◆ **Task statement**: Copy the entries starting at the line containing "Task: Click the scrollbar" and ending at the line containing "[x=25, y=694]". Change "Single-Core" to "Multi-Core" and leave everything else as it is.

Entries taken from a collection:
________________________________________

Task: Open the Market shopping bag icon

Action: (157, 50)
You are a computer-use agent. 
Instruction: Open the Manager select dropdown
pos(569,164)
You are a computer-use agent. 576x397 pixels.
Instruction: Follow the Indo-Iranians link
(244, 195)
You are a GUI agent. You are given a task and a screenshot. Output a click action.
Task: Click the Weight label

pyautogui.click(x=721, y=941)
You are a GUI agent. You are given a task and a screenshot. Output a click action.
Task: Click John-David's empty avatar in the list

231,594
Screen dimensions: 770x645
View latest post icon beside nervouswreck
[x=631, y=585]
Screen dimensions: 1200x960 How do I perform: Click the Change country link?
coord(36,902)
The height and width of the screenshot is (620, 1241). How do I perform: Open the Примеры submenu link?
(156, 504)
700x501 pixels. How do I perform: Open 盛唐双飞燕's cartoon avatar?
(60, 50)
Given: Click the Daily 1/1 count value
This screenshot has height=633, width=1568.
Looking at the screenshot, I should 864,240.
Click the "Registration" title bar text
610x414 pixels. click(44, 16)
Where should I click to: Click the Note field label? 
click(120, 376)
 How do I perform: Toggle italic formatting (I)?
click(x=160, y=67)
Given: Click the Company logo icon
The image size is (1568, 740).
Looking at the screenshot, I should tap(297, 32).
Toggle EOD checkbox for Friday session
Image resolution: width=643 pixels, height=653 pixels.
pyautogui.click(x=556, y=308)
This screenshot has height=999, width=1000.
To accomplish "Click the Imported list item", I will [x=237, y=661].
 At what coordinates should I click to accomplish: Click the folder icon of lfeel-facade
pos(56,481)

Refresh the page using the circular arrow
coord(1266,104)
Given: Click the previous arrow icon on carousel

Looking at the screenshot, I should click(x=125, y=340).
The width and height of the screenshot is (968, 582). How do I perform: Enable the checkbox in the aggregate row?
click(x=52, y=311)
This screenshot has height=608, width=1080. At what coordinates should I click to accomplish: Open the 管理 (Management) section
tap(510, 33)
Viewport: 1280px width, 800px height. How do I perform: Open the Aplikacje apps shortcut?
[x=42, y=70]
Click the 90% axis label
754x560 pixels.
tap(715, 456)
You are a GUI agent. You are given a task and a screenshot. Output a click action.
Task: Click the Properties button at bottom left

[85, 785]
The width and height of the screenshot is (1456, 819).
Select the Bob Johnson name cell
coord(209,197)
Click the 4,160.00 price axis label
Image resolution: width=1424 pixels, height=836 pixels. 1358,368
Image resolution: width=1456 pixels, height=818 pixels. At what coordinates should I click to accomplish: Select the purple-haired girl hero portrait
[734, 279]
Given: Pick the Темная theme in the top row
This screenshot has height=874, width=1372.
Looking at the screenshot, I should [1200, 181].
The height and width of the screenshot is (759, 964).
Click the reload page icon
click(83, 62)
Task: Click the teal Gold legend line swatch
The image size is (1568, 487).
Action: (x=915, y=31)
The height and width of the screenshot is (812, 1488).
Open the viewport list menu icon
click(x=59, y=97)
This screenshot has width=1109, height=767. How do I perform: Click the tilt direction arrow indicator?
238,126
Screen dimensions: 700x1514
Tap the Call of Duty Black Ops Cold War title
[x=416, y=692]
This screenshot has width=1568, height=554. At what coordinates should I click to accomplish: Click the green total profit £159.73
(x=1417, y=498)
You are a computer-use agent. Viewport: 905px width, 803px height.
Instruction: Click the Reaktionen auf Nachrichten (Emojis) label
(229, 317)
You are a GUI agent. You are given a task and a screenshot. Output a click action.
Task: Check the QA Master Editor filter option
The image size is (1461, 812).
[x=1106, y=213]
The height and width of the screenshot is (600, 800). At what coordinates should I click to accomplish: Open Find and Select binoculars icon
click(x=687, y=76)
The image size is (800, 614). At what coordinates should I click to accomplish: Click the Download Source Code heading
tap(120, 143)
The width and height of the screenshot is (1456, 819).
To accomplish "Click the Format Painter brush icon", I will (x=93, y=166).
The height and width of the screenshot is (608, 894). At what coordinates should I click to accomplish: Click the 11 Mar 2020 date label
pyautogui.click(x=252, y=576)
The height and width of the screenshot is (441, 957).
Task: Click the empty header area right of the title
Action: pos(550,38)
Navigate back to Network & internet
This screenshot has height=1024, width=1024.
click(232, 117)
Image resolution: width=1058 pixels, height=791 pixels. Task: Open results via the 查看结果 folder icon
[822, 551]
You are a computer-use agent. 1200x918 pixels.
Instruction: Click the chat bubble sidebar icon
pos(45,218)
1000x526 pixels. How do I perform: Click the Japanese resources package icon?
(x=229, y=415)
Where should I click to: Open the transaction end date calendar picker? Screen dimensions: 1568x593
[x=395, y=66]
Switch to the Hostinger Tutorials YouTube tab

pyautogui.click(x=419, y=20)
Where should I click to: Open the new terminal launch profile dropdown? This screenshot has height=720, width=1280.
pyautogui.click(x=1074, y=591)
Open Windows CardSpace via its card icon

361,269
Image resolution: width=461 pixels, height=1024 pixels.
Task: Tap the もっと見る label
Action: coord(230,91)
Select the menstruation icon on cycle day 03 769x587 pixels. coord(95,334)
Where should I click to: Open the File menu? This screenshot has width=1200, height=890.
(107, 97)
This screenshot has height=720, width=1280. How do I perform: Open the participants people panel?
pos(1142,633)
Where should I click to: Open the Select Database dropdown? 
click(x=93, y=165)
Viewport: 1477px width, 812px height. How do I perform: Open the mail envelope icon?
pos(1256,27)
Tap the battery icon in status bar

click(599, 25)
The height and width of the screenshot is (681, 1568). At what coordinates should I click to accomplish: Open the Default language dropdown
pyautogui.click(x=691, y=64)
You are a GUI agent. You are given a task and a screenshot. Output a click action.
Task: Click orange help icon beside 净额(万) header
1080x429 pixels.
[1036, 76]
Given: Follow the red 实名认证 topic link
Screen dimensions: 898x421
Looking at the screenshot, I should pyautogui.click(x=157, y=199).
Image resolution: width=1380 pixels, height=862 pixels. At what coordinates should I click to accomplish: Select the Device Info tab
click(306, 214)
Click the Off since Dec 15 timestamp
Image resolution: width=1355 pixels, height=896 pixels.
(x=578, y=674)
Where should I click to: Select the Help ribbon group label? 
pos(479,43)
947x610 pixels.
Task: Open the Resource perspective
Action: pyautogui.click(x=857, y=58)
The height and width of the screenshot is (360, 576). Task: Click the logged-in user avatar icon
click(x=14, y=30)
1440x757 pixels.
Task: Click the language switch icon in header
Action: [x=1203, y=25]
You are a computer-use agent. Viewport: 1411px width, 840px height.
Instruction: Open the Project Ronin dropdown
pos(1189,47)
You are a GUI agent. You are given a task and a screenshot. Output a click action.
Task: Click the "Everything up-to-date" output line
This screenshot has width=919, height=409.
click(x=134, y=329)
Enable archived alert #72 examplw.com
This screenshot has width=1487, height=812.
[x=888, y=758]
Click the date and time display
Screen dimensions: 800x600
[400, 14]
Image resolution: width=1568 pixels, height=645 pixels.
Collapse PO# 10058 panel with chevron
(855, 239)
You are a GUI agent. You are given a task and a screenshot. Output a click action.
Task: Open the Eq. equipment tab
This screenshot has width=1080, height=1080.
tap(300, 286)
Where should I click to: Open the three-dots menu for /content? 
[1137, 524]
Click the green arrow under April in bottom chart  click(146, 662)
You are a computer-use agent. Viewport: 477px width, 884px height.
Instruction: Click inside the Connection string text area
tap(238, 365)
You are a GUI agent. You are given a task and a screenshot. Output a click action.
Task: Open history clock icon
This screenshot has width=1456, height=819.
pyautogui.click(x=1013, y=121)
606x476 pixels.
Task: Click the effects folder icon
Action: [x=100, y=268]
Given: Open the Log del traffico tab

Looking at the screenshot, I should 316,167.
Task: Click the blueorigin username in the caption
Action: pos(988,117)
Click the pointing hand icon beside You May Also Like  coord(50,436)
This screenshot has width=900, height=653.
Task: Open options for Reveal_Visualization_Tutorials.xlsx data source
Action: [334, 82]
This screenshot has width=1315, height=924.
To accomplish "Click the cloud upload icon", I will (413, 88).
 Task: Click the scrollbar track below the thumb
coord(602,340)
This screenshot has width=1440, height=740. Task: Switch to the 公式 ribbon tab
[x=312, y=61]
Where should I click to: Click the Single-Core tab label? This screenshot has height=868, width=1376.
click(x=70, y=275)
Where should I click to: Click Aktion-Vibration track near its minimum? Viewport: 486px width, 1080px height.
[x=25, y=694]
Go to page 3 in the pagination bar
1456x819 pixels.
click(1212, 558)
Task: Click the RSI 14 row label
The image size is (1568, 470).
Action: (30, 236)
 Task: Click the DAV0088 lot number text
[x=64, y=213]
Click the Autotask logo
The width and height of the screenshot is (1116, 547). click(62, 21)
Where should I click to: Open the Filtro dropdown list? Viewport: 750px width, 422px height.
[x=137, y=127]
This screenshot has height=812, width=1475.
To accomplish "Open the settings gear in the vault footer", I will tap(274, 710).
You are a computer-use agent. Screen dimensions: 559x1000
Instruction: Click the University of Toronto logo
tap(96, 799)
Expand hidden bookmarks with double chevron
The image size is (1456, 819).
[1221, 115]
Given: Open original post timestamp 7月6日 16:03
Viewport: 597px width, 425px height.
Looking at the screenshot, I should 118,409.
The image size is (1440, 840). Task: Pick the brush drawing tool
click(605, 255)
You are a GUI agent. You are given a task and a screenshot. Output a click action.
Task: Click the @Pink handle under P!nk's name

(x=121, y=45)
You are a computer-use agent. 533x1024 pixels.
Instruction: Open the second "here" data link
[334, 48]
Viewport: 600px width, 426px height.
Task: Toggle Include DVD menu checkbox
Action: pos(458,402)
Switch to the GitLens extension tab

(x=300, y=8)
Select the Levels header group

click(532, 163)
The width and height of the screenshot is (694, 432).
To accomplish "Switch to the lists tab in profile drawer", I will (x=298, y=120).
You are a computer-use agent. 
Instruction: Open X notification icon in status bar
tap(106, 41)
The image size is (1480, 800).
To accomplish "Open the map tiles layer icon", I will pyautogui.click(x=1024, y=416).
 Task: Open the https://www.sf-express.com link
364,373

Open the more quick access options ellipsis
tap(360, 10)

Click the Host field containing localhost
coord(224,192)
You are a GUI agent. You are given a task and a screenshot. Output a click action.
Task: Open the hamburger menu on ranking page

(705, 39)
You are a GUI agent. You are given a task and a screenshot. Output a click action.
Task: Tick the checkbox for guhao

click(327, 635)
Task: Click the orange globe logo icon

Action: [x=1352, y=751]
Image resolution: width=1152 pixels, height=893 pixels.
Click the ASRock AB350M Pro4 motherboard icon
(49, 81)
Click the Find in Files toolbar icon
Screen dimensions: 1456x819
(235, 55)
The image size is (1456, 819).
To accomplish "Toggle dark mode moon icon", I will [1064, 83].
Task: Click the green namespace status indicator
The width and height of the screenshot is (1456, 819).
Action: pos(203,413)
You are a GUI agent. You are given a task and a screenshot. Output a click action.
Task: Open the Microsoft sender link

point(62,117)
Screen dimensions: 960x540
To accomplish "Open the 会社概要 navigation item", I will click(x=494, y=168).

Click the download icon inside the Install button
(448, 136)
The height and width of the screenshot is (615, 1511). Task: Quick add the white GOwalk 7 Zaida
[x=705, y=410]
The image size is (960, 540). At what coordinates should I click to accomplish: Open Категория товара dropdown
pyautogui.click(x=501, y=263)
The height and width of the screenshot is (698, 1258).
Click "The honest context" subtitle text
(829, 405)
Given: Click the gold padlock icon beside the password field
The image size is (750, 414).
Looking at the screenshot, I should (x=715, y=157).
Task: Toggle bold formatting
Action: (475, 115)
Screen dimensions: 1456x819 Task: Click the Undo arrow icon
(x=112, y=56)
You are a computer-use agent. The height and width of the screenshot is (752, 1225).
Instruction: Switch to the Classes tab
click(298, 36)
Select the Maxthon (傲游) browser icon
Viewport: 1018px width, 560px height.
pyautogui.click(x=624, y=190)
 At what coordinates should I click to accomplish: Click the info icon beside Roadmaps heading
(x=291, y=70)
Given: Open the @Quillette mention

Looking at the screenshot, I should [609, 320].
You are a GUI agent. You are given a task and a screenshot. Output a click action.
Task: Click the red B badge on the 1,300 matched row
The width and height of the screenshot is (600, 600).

________________________________________

◆ **Solution for this problem**:
 Task: Click the scrollbar track below the thumb
coord(602,340)
This screenshot has width=1440, height=740. Task: Switch to the 公式 ribbon tab
[x=312, y=61]
Where should I click to: Click the Multi-Core tab label? This screenshot has height=868, width=1376.
click(x=70, y=275)
Where should I click to: Click Aktion-Vibration track near its minimum? Viewport: 486px width, 1080px height.
[x=25, y=694]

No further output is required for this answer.